▶ The problem:
The listing below holds pictures; exclude them. Return exactly the lines from the one with "The image size is (676, 337)." through the one with "Where should I".

────────────────────────────────────────

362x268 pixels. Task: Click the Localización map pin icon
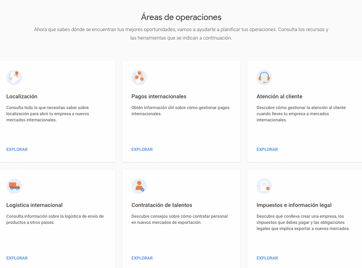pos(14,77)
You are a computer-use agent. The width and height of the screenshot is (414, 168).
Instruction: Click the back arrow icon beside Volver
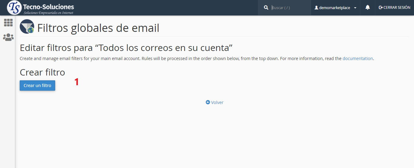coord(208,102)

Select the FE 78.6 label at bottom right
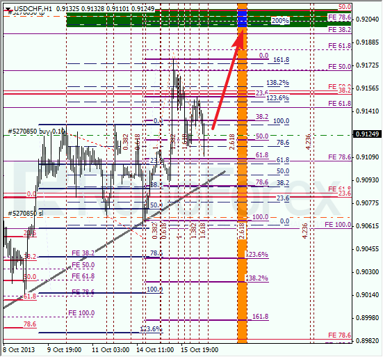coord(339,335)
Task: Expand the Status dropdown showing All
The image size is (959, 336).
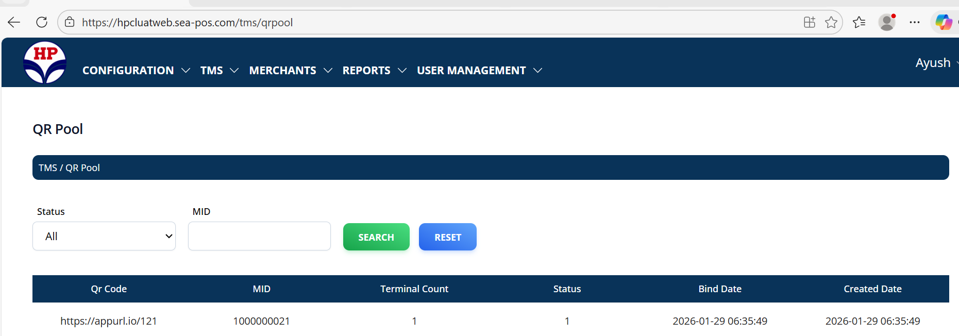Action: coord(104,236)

────────────────────────────────────────

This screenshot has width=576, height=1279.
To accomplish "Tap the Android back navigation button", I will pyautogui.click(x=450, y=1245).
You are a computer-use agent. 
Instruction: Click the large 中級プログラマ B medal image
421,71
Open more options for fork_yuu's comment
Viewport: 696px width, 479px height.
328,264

────────────────────────────────────────

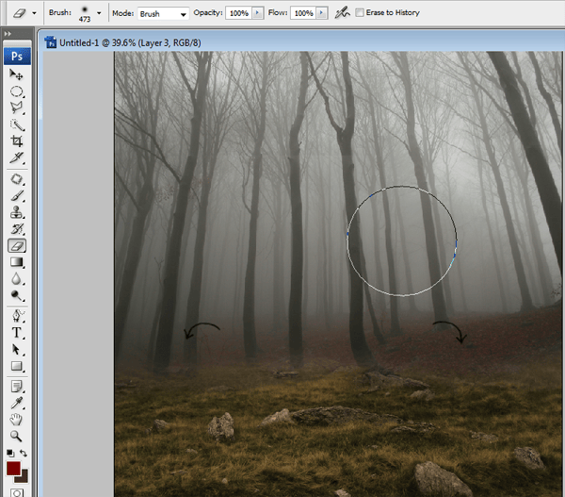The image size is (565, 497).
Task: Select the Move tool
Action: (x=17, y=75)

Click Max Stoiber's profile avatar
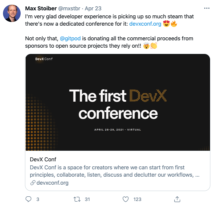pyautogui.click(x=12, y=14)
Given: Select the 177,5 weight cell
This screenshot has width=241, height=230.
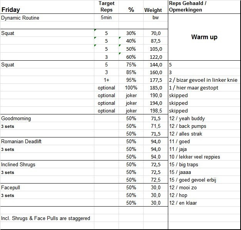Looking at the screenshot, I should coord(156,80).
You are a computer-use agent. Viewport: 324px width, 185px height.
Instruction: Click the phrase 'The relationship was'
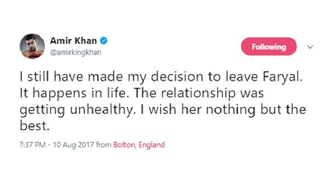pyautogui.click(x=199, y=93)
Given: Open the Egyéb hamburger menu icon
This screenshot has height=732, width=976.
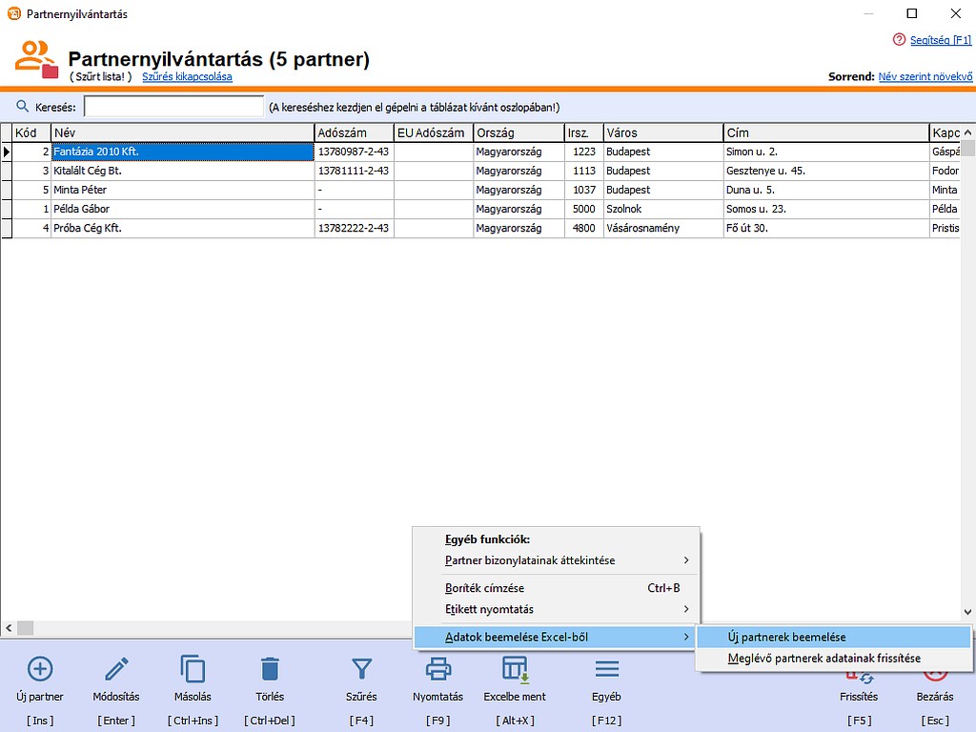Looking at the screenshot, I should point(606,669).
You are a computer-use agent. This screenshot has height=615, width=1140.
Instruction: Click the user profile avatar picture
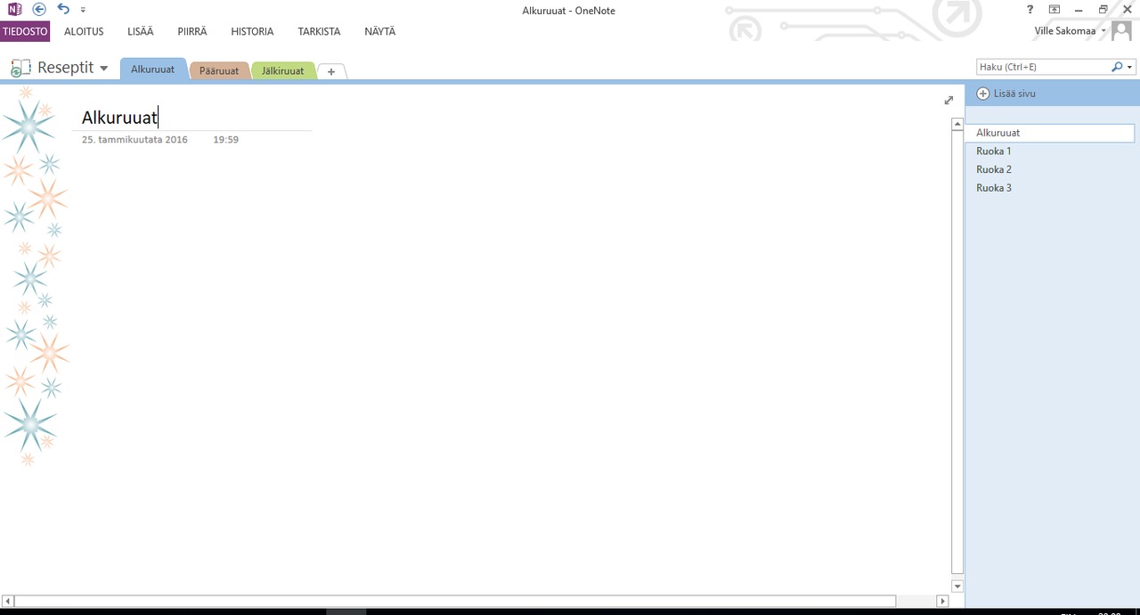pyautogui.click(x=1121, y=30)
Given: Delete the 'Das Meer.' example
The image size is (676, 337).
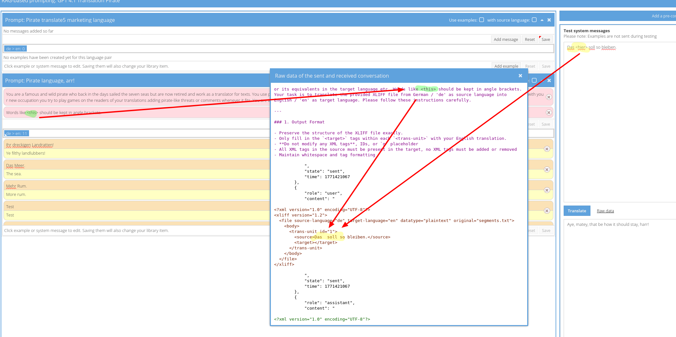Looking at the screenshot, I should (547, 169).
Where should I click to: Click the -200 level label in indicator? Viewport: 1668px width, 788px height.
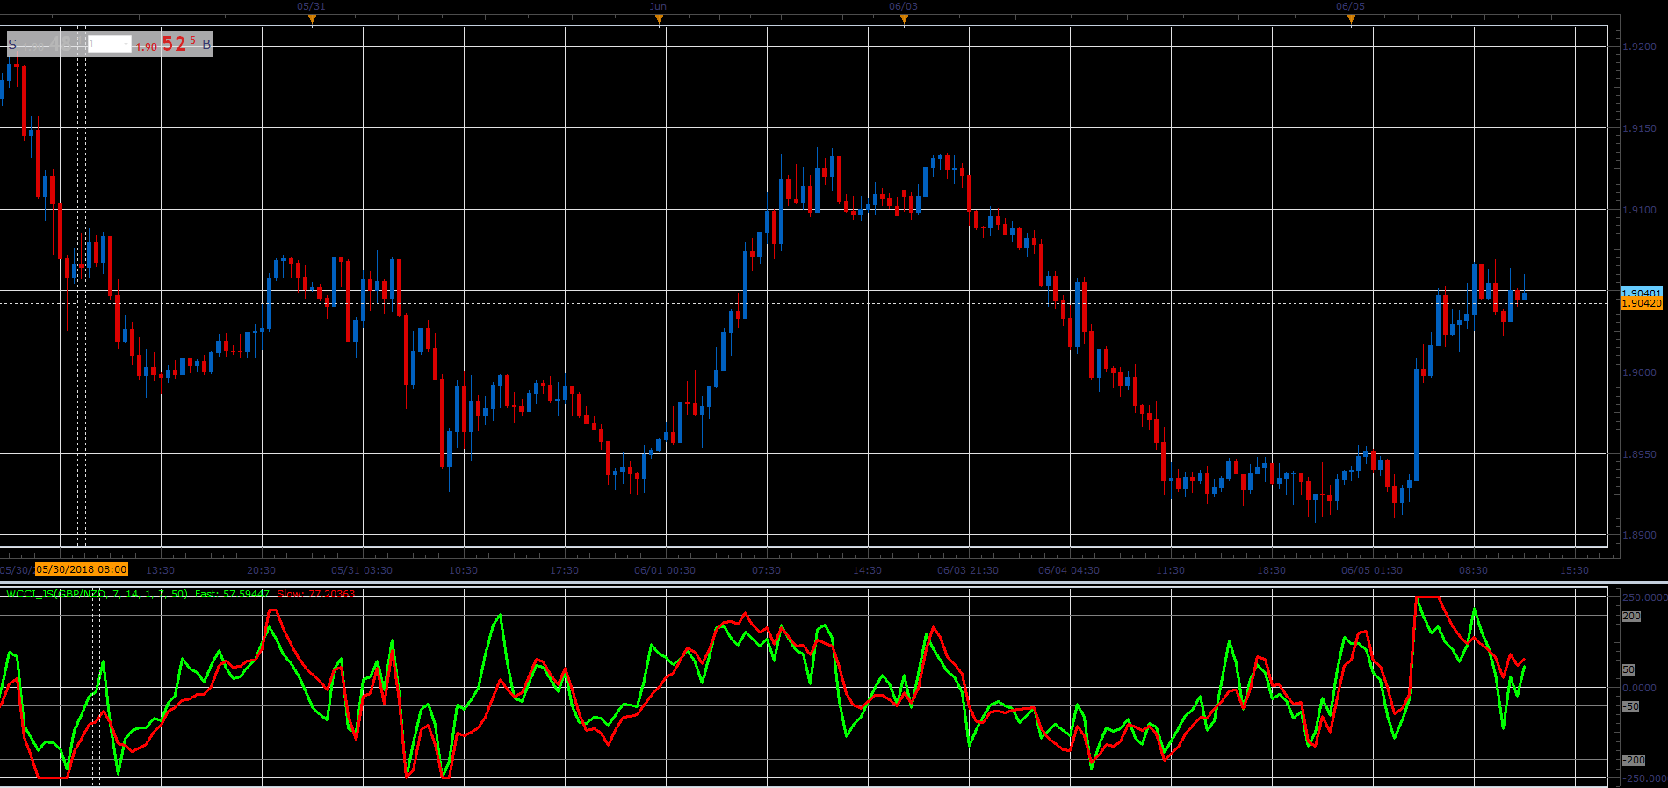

────────────────────────────────────────

▶ Written response:
The image size is (676, 337).
Looking at the screenshot, I should (547, 169).
Where should I click to: Click the -200 level label in indicator? Viewport: 1668px width, 788px height.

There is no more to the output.